Everything inside the dishwasher is:
- centralized
- tightly integrated
- voltage signals
- direct wiring
- simple ON/OFF control
No nodes talking to each other, no protocols — just one main controller and a bunch of passive components.
By breaking things open, following wires, identifying components and systems, I was able to figure out and understand the errors the machine was signaling that didn’t make it work properly beforehand.
Finding the heating system inside the pump was revealing as how deeply integrated mechanical, electrical, and thermal systems could potentially work for my final project.
Another important realization was how appliances often fail:
Even when most of the system is still working — structure, materials, molded parts, metal components — failure in electronics forces replacement of entire assemblies or even the full machine.
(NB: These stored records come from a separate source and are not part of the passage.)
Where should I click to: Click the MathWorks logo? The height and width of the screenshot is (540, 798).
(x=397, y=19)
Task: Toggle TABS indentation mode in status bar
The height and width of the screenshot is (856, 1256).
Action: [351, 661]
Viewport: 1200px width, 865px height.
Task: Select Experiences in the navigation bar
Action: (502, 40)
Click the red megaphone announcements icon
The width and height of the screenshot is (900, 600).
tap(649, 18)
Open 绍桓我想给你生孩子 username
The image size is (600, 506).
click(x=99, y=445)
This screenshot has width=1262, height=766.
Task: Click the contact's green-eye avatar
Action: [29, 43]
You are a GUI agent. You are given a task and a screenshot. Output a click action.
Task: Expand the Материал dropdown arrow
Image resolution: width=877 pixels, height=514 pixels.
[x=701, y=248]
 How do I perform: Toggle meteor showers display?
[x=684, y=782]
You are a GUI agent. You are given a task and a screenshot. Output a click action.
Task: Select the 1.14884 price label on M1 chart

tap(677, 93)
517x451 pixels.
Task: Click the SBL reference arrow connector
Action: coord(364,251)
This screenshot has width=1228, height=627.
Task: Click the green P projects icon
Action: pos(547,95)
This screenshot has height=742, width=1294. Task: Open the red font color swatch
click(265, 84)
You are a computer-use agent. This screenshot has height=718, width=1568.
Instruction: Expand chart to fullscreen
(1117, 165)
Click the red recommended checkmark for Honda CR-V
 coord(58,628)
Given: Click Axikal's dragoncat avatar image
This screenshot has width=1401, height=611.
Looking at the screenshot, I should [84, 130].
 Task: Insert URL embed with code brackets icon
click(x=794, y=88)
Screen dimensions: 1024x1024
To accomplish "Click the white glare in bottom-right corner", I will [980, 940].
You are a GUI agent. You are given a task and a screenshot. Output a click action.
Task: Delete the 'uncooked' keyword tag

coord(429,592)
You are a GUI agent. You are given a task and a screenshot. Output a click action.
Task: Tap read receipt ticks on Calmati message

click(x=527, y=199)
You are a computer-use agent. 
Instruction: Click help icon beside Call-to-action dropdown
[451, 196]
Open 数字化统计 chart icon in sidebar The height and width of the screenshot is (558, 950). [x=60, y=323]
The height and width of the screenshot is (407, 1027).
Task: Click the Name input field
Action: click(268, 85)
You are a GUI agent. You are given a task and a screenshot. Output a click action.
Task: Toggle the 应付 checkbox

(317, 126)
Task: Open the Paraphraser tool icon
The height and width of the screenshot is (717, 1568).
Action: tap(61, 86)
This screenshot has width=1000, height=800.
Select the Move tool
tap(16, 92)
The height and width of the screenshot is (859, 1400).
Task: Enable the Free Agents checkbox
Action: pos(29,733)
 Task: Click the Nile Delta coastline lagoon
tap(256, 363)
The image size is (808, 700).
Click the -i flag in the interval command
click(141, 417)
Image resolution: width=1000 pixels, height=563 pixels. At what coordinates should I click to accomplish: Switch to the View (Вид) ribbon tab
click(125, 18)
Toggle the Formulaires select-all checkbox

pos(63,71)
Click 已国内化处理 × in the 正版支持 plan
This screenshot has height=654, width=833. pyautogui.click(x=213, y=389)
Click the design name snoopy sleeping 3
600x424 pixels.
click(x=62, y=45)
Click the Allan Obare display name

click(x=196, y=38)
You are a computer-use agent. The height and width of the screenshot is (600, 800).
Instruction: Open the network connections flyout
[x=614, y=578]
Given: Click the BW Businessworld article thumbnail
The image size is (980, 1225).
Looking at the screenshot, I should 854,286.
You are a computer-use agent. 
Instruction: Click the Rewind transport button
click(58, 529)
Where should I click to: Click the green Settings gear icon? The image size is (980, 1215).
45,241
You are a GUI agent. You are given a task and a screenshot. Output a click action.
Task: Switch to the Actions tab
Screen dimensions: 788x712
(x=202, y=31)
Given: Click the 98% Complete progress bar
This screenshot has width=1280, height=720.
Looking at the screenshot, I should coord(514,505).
In this case, replacing a faulty electronic board ~€150 or heat pump ~€200 in a machine that costs ~€300 new does not make much sense.
Instead of discarding fully functional parts, A more modular design would allow:
- replacing only the faulty electronics
- or only the mechanical component that failed
This is directly relevant to ASFALT:
→ repurpose, upgrade equipment, don’t replace.
Finally, there’s something very satisfying and therapeutic about destroying a machine to understand how it works.